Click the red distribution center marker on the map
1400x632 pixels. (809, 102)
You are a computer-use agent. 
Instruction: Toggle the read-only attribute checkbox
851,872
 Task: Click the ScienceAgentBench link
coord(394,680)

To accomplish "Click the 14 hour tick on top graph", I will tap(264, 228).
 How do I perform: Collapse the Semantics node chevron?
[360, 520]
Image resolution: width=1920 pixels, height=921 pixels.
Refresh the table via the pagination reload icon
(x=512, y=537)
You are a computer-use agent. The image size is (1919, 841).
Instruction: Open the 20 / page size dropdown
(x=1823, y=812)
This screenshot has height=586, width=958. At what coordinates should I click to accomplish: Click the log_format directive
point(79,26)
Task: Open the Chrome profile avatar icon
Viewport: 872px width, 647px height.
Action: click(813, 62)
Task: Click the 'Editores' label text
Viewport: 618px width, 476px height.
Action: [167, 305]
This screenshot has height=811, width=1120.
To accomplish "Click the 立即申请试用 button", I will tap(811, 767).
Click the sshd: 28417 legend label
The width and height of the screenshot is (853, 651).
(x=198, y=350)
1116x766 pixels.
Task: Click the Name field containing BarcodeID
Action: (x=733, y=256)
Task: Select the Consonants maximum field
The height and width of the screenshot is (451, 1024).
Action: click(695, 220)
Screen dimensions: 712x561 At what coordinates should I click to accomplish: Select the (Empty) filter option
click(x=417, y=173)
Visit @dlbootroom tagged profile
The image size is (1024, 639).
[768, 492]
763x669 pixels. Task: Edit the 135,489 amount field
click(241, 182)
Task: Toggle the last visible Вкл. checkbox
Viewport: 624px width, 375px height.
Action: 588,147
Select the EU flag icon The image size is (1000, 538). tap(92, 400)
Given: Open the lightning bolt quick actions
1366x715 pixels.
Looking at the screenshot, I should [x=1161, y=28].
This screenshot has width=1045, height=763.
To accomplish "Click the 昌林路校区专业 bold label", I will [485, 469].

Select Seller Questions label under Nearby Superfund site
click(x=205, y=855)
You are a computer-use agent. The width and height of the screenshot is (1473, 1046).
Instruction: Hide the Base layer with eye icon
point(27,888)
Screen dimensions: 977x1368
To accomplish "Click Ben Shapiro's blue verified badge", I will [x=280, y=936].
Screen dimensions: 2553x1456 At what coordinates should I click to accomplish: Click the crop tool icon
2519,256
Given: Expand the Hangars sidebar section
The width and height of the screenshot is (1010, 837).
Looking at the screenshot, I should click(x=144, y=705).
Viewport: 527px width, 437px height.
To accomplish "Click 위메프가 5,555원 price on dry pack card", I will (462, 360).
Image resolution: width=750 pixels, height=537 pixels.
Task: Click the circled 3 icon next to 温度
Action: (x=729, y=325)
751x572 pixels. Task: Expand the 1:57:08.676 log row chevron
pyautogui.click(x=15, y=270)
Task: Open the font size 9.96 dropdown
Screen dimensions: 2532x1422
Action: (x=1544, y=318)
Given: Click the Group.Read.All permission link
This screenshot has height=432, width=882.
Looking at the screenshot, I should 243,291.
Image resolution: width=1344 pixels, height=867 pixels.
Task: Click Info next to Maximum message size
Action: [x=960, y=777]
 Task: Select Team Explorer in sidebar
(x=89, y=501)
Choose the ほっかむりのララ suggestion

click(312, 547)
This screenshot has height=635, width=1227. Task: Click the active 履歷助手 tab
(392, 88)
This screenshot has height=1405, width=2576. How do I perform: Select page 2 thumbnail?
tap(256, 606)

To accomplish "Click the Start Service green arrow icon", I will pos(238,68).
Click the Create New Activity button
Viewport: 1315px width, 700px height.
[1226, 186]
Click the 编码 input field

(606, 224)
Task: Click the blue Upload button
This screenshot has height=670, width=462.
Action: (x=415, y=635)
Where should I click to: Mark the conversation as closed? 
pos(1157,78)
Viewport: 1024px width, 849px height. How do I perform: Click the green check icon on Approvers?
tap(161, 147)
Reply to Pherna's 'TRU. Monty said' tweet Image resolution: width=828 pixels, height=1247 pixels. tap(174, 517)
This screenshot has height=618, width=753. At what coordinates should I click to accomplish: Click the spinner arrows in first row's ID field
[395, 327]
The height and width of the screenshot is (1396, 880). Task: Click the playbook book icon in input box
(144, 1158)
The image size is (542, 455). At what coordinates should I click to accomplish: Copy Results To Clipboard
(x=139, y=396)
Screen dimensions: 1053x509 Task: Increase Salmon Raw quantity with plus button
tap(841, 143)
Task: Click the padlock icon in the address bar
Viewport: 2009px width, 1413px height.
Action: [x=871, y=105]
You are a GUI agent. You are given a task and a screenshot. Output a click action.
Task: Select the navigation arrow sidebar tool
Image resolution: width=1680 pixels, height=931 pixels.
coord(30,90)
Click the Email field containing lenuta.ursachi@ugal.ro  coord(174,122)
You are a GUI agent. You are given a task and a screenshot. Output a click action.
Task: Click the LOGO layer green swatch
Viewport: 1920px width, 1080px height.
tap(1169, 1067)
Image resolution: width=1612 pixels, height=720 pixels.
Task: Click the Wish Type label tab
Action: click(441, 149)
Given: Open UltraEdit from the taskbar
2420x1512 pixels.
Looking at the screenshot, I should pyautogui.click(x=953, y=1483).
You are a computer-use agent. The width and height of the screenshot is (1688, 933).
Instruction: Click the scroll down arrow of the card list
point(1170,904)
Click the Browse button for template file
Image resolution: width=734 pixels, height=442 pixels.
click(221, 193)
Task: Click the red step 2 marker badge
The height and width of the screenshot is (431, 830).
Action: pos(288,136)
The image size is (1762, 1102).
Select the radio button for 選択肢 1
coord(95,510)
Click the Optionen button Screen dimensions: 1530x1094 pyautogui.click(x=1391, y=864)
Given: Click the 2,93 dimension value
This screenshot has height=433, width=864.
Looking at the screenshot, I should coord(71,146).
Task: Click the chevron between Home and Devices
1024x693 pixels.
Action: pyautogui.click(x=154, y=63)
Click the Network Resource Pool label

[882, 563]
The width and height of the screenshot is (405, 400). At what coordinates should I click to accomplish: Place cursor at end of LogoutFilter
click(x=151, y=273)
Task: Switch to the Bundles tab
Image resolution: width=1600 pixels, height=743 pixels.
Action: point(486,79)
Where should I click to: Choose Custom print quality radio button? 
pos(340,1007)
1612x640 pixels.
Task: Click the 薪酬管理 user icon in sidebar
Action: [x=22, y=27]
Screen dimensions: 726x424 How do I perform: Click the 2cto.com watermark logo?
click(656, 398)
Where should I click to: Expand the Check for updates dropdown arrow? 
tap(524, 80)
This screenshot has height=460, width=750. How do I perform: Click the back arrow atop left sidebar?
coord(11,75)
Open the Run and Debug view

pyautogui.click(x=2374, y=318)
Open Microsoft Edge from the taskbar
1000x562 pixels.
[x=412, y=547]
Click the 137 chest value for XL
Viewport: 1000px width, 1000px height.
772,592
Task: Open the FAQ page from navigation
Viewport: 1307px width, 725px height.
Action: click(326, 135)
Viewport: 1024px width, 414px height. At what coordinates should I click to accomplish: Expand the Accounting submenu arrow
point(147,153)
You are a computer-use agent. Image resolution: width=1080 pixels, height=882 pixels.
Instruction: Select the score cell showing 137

━━━━

— WHAT THE TASK REQUIRES —
Copy all of the records above line for line, without changing any character.

— TASK ANSWER —
Click the red distribution center marker on the map
1400x632 pixels. (809, 102)
You are a computer-use agent. 
Instruction: Toggle the read-only attribute checkbox
851,872
 Task: Click the ScienceAgentBench link
coord(394,680)

To accomplish "Click the 14 hour tick on top graph", I will tap(264, 228).
 How do I perform: Collapse the Semantics node chevron?
[360, 520]
Image resolution: width=1920 pixels, height=921 pixels.
Refresh the table via the pagination reload icon
(x=512, y=537)
You are a computer-use agent. The image size is (1919, 841).
Instruction: Open the 20 / page size dropdown
(x=1823, y=812)
This screenshot has height=586, width=958. At what coordinates should I click to accomplish: Click the log_format directive
point(79,26)
Task: Open the Chrome profile avatar icon
Viewport: 872px width, 647px height.
Action: click(813, 62)
Task: Click the 'Editores' label text
Viewport: 618px width, 476px height.
Action: [167, 305]
This screenshot has height=811, width=1120.
To accomplish "Click the 立即申请试用 button", I will tap(811, 767).
Click the sshd: 28417 legend label
The width and height of the screenshot is (853, 651).
(x=198, y=350)
1116x766 pixels.
Task: Click the Name field containing BarcodeID
Action: (x=733, y=256)
Task: Select the Consonants maximum field
The height and width of the screenshot is (451, 1024).
Action: click(695, 220)
Screen dimensions: 712x561 At what coordinates should I click to accomplish: Select the (Empty) filter option
click(x=417, y=173)
Visit @dlbootroom tagged profile
The image size is (1024, 639).
[768, 492]
763x669 pixels. Task: Edit the 135,489 amount field
click(241, 182)
Task: Toggle the last visible Вкл. checkbox
Viewport: 624px width, 375px height.
Action: 588,147
Select the EU flag icon The image size is (1000, 538). tap(92, 400)
Given: Open the lightning bolt quick actions
1366x715 pixels.
Looking at the screenshot, I should [x=1161, y=28].
This screenshot has width=1045, height=763.
To accomplish "Click the 昌林路校区专业 bold label", I will [485, 469].

Select Seller Questions label under Nearby Superfund site
click(x=205, y=855)
You are a computer-use agent. The width and height of the screenshot is (1473, 1046).
Instruction: Hide the Base layer with eye icon
point(27,888)
Screen dimensions: 977x1368
To accomplish "Click Ben Shapiro's blue verified badge", I will [x=280, y=936].
Screen dimensions: 2553x1456 At what coordinates should I click to accomplish: Click the crop tool icon
2519,256
Given: Expand the Hangars sidebar section
The width and height of the screenshot is (1010, 837).
Looking at the screenshot, I should click(x=144, y=705).
Viewport: 527px width, 437px height.
To accomplish "Click 위메프가 5,555원 price on dry pack card", I will (462, 360).
Image resolution: width=750 pixels, height=537 pixels.
Task: Click the circled 3 icon next to 温度
Action: (x=729, y=325)
751x572 pixels. Task: Expand the 1:57:08.676 log row chevron
pyautogui.click(x=15, y=270)
Task: Open the font size 9.96 dropdown
Screen dimensions: 2532x1422
Action: (x=1544, y=318)
Given: Click the Group.Read.All permission link
This screenshot has height=432, width=882.
Looking at the screenshot, I should 243,291.
Image resolution: width=1344 pixels, height=867 pixels.
Task: Click Info next to Maximum message size
Action: [x=960, y=777]
 Task: Select Team Explorer in sidebar
(x=89, y=501)
Choose the ほっかむりのララ suggestion

click(312, 547)
This screenshot has height=635, width=1227. Task: Click the active 履歷助手 tab
(392, 88)
This screenshot has height=1405, width=2576. How do I perform: Select page 2 thumbnail?
tap(256, 606)

To accomplish "Click the Start Service green arrow icon", I will pos(238,68).
Click the Create New Activity button
Viewport: 1315px width, 700px height.
[1226, 186]
Click the 编码 input field

(606, 224)
Task: Click the blue Upload button
This screenshot has height=670, width=462.
Action: (x=415, y=635)
Where should I click to: Mark the conversation as closed? 
pos(1157,78)
Viewport: 1024px width, 849px height. How do I perform: Click the green check icon on Approvers?
tap(161, 147)
Reply to Pherna's 'TRU. Monty said' tweet Image resolution: width=828 pixels, height=1247 pixels. tap(174, 517)
This screenshot has height=618, width=753. At what coordinates should I click to accomplish: Click the spinner arrows in first row's ID field
[395, 327]
The height and width of the screenshot is (1396, 880). Task: Click the playbook book icon in input box
(144, 1158)
The image size is (542, 455). At what coordinates should I click to accomplish: Copy Results To Clipboard
(x=139, y=396)
Screen dimensions: 1053x509 Task: Increase Salmon Raw quantity with plus button
tap(841, 143)
Task: Click the padlock icon in the address bar
Viewport: 2009px width, 1413px height.
Action: [x=871, y=105]
You are a GUI agent. You are given a task and a screenshot. Output a click action.
Task: Select the navigation arrow sidebar tool
Image resolution: width=1680 pixels, height=931 pixels.
coord(30,90)
Click the Email field containing lenuta.ursachi@ugal.ro  coord(174,122)
You are a GUI agent. You are given a task and a screenshot. Output a click action.
Task: Click the LOGO layer green swatch
Viewport: 1920px width, 1080px height.
tap(1169, 1067)
Image resolution: width=1612 pixels, height=720 pixels.
Task: Click the Wish Type label tab
Action: click(441, 149)
Given: Open UltraEdit from the taskbar
2420x1512 pixels.
Looking at the screenshot, I should pyautogui.click(x=953, y=1483).
You are a computer-use agent. The width and height of the screenshot is (1688, 933).
Instruction: Click the scroll down arrow of the card list
point(1170,904)
Click the Browse button for template file
Image resolution: width=734 pixels, height=442 pixels.
click(221, 193)
Task: Click the red step 2 marker badge
The height and width of the screenshot is (431, 830).
Action: pos(288,136)
The image size is (1762, 1102).
Select the radio button for 選択肢 1
coord(95,510)
Click the Optionen button Screen dimensions: 1530x1094 pyautogui.click(x=1391, y=864)
Given: Click the 2,93 dimension value
This screenshot has height=433, width=864.
Looking at the screenshot, I should coord(71,146).
Task: Click the chevron between Home and Devices
1024x693 pixels.
Action: pyautogui.click(x=154, y=63)
Click the Network Resource Pool label

[882, 563]
The width and height of the screenshot is (405, 400). At what coordinates should I click to accomplish: Place cursor at end of LogoutFilter
click(x=151, y=273)
Task: Switch to the Bundles tab
Image resolution: width=1600 pixels, height=743 pixels.
Action: point(486,79)
Where should I click to: Choose Custom print quality radio button? 
pos(340,1007)
1612x640 pixels.
Task: Click the 薪酬管理 user icon in sidebar
Action: [x=22, y=27]
Screen dimensions: 726x424 How do I perform: Click the 2cto.com watermark logo?
click(656, 398)
Where should I click to: Expand the Check for updates dropdown arrow? 
tap(524, 80)
This screenshot has height=460, width=750. How do I perform: Click the back arrow atop left sidebar?
coord(11,75)
Open the Run and Debug view

pyautogui.click(x=2374, y=318)
Open Microsoft Edge from the taskbar
1000x562 pixels.
[x=412, y=547]
Click the 137 chest value for XL
Viewport: 1000px width, 1000px height.
772,592
Task: Open the FAQ page from navigation
Viewport: 1307px width, 725px height.
Action: click(326, 135)
Viewport: 1024px width, 414px height. At what coordinates should I click to accomplish: Expand the Accounting submenu arrow
point(147,153)
You are a computer-use agent. Image resolution: width=1080 pixels, height=882 pixels.
Instruction: Select the score cell showing 137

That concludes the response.